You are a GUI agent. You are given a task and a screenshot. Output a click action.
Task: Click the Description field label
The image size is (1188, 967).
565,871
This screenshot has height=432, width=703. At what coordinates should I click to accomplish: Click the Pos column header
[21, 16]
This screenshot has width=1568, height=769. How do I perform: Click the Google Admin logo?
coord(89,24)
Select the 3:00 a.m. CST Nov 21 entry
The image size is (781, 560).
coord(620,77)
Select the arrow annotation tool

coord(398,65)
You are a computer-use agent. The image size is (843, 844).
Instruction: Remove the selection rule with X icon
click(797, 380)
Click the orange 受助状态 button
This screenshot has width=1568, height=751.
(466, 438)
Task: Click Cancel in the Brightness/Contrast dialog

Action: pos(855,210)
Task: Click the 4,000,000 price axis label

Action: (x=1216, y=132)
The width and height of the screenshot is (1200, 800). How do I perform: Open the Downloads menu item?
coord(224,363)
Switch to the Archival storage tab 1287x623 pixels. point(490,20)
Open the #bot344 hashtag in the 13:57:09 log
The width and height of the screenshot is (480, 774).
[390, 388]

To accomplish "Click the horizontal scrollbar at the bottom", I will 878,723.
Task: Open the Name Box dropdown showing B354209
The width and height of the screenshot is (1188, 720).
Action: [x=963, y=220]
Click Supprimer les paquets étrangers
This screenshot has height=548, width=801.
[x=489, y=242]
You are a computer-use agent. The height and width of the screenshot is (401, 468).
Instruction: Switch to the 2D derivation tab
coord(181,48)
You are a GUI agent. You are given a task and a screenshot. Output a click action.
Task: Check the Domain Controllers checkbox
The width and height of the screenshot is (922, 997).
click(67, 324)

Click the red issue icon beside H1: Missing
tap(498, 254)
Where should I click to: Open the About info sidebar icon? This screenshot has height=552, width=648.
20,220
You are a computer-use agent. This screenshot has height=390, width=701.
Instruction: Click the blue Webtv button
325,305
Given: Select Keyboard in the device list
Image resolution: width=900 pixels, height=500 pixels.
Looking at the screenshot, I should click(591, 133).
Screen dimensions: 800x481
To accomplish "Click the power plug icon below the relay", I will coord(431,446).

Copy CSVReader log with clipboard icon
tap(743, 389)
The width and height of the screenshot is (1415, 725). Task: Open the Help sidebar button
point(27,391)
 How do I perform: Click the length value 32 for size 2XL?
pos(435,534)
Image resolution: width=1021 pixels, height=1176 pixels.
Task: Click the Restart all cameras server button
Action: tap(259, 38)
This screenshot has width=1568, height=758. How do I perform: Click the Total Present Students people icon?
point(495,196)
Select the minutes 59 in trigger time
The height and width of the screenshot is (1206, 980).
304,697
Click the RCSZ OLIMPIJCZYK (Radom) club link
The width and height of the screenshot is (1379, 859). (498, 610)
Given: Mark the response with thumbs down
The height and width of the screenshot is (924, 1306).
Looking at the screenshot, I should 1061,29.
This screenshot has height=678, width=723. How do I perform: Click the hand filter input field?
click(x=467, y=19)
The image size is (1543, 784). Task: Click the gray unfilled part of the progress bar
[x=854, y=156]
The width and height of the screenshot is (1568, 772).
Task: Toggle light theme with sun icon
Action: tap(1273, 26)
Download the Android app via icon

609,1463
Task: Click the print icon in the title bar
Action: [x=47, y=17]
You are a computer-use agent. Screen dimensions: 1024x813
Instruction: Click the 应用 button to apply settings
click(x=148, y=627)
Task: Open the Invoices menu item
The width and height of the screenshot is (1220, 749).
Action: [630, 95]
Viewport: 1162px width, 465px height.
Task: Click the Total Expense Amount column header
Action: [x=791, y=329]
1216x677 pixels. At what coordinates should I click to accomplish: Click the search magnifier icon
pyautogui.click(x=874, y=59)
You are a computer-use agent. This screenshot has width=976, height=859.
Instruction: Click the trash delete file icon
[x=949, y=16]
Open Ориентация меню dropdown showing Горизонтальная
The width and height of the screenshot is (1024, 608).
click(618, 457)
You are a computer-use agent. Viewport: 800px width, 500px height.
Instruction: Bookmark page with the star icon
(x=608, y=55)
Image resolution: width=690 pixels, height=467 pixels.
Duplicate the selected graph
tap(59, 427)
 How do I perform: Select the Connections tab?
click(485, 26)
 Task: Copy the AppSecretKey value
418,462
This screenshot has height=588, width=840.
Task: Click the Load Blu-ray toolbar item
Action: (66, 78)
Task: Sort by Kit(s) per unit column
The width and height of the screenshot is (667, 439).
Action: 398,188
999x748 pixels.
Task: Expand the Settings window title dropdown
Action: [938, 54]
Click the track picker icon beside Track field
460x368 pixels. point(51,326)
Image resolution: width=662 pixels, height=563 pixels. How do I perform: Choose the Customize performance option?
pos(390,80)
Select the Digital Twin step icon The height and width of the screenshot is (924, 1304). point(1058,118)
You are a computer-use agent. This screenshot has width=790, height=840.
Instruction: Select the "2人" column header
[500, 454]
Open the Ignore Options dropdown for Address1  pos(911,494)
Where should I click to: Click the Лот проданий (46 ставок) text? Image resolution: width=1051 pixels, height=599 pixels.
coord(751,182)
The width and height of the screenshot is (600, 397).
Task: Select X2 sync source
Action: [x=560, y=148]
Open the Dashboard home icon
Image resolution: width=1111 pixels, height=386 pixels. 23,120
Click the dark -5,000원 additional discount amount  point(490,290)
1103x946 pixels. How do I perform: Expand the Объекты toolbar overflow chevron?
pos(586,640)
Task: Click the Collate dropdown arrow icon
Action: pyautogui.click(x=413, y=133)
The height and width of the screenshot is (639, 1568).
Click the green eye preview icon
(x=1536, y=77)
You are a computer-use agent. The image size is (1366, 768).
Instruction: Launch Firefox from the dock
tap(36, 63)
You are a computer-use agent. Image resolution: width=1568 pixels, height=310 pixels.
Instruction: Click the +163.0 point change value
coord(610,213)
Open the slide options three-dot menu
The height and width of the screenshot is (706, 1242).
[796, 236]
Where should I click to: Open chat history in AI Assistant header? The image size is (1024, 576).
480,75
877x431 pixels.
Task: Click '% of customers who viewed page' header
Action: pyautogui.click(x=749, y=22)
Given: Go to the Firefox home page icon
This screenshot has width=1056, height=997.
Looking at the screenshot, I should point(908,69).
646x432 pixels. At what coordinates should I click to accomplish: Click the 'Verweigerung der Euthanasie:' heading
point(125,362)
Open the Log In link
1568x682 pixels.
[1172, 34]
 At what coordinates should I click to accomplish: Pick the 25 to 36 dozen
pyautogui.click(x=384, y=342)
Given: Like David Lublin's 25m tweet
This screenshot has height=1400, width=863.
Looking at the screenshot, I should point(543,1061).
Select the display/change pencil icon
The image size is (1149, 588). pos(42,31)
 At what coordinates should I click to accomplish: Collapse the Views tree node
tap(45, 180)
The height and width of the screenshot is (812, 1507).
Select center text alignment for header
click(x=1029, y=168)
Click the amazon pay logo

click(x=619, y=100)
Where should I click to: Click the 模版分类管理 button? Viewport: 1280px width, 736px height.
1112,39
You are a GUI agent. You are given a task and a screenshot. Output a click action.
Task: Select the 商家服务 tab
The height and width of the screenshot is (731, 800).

####################

THE TASK
Every line of the data above should be copied exactly.

TASK SOLUTION
You are a GUI agent. You are given a task and a screenshot. Output a click action.
Task: Click the Description field label
The image size is (1188, 967).
565,871
This screenshot has height=432, width=703. At what coordinates should I click to accomplish: Click the Pos column header
[21, 16]
This screenshot has width=1568, height=769. How do I perform: Click the Google Admin logo?
coord(89,24)
Select the 3:00 a.m. CST Nov 21 entry
The image size is (781, 560).
coord(620,77)
Select the arrow annotation tool

coord(398,65)
You are a computer-use agent. The image size is (843, 844).
Instruction: Remove the selection rule with X icon
click(797, 380)
Click the orange 受助状态 button
This screenshot has width=1568, height=751.
(466, 438)
Task: Click Cancel in the Brightness/Contrast dialog

Action: pos(855,210)
Task: Click the 4,000,000 price axis label

Action: (x=1216, y=132)
The width and height of the screenshot is (1200, 800). How do I perform: Open the Downloads menu item?
coord(224,363)
Switch to the Archival storage tab 1287x623 pixels. point(490,20)
Open the #bot344 hashtag in the 13:57:09 log
The width and height of the screenshot is (480, 774).
[390, 388]

To accomplish "Click the horizontal scrollbar at the bottom", I will 878,723.
Task: Open the Name Box dropdown showing B354209
The width and height of the screenshot is (1188, 720).
Action: [x=963, y=220]
Click Supprimer les paquets étrangers
This screenshot has height=548, width=801.
[x=489, y=242]
You are a computer-use agent. The height and width of the screenshot is (401, 468).
Instruction: Switch to the 2D derivation tab
coord(181,48)
You are a GUI agent. You are given a task and a screenshot. Output a click action.
Task: Check the Domain Controllers checkbox
The width and height of the screenshot is (922, 997).
click(67, 324)

Click the red issue icon beside H1: Missing
tap(498, 254)
Where should I click to: Open the About info sidebar icon? This screenshot has height=552, width=648.
20,220
You are a computer-use agent. This screenshot has height=390, width=701.
Instruction: Click the blue Webtv button
325,305
Given: Select Keyboard in the device list
Image resolution: width=900 pixels, height=500 pixels.
Looking at the screenshot, I should click(591, 133).
Screen dimensions: 800x481
To accomplish "Click the power plug icon below the relay", I will coord(431,446).

Copy CSVReader log with clipboard icon
tap(743, 389)
The width and height of the screenshot is (1415, 725). Task: Open the Help sidebar button
point(27,391)
 How do I perform: Click the length value 32 for size 2XL?
pos(435,534)
Image resolution: width=1021 pixels, height=1176 pixels.
Task: Click the Restart all cameras server button
Action: tap(259, 38)
This screenshot has width=1568, height=758. How do I perform: Click the Total Present Students people icon?
point(495,196)
Select the minutes 59 in trigger time
The height and width of the screenshot is (1206, 980).
304,697
Click the RCSZ OLIMPIJCZYK (Radom) club link
The width and height of the screenshot is (1379, 859). (498, 610)
Given: Mark the response with thumbs down
The height and width of the screenshot is (924, 1306).
Looking at the screenshot, I should 1061,29.
This screenshot has height=678, width=723. How do I perform: Click the hand filter input field?
click(x=467, y=19)
The image size is (1543, 784). Task: Click the gray unfilled part of the progress bar
[x=854, y=156]
The width and height of the screenshot is (1568, 772).
Task: Toggle light theme with sun icon
Action: tap(1273, 26)
Download the Android app via icon

609,1463
Task: Click the print icon in the title bar
Action: [x=47, y=17]
You are a computer-use agent. Screen dimensions: 1024x813
Instruction: Click the 应用 button to apply settings
click(x=148, y=627)
Task: Open the Invoices menu item
The width and height of the screenshot is (1220, 749).
Action: [630, 95]
Viewport: 1162px width, 465px height.
Task: Click the Total Expense Amount column header
Action: [x=791, y=329]
1216x677 pixels. At what coordinates should I click to accomplish: Click the search magnifier icon
pyautogui.click(x=874, y=59)
You are a computer-use agent. This screenshot has width=976, height=859.
Instruction: Click the trash delete file icon
[x=949, y=16]
Open Ориентация меню dropdown showing Горизонтальная
The width and height of the screenshot is (1024, 608).
click(618, 457)
You are a computer-use agent. Viewport: 800px width, 500px height.
Instruction: Bookmark page with the star icon
(x=608, y=55)
Image resolution: width=690 pixels, height=467 pixels.
Duplicate the selected graph
tap(59, 427)
 How do I perform: Select the Connections tab?
click(485, 26)
 Task: Copy the AppSecretKey value
418,462
This screenshot has height=588, width=840.
Task: Click the Load Blu-ray toolbar item
Action: (66, 78)
Task: Sort by Kit(s) per unit column
The width and height of the screenshot is (667, 439).
Action: 398,188
999x748 pixels.
Task: Expand the Settings window title dropdown
Action: [938, 54]
Click the track picker icon beside Track field
460x368 pixels. point(51,326)
Image resolution: width=662 pixels, height=563 pixels. How do I perform: Choose the Customize performance option?
pos(390,80)
Select the Digital Twin step icon The height and width of the screenshot is (924, 1304). point(1058,118)
You are a computer-use agent. This screenshot has width=790, height=840.
Instruction: Select the "2人" column header
[500, 454]
Open the Ignore Options dropdown for Address1  pos(911,494)
Where should I click to: Click the Лот проданий (46 ставок) text? Image resolution: width=1051 pixels, height=599 pixels.
coord(751,182)
The width and height of the screenshot is (600, 397).
Task: Select X2 sync source
Action: [x=560, y=148]
Open the Dashboard home icon
Image resolution: width=1111 pixels, height=386 pixels. 23,120
Click the dark -5,000원 additional discount amount  point(490,290)
1103x946 pixels. How do I perform: Expand the Объекты toolbar overflow chevron?
pos(586,640)
Task: Click the Collate dropdown arrow icon
Action: pyautogui.click(x=413, y=133)
The height and width of the screenshot is (639, 1568).
Click the green eye preview icon
(x=1536, y=77)
You are a computer-use agent. The image size is (1366, 768).
Instruction: Launch Firefox from the dock
tap(36, 63)
You are a computer-use agent. Image resolution: width=1568 pixels, height=310 pixels.
Instruction: Click the +163.0 point change value
coord(610,213)
Open the slide options three-dot menu
The height and width of the screenshot is (706, 1242).
[796, 236]
Where should I click to: Open chat history in AI Assistant header? The image size is (1024, 576).
480,75
877x431 pixels.
Task: Click '% of customers who viewed page' header
Action: pyautogui.click(x=749, y=22)
Given: Go to the Firefox home page icon
This screenshot has width=1056, height=997.
Looking at the screenshot, I should point(908,69).
646x432 pixels. At what coordinates should I click to accomplish: Click the 'Verweigerung der Euthanasie:' heading
point(125,362)
Open the Log In link
1568x682 pixels.
[1172, 34]
 At what coordinates should I click to accomplish: Pick the 25 to 36 dozen
pyautogui.click(x=384, y=342)
Given: Like David Lublin's 25m tweet
This screenshot has height=1400, width=863.
Looking at the screenshot, I should point(543,1061).
Select the display/change pencil icon
The image size is (1149, 588). pos(42,31)
 At what coordinates should I click to accomplish: Collapse the Views tree node
tap(45, 180)
The height and width of the screenshot is (812, 1507).
Select center text alignment for header
click(x=1029, y=168)
Click the amazon pay logo

click(x=619, y=100)
Where should I click to: Click the 模版分类管理 button? Viewport: 1280px width, 736px height.
1112,39
You are a GUI agent. You are given a task and a screenshot. Output a click action.
Task: Select the 商家服务 tab
The height and width of the screenshot is (731, 800).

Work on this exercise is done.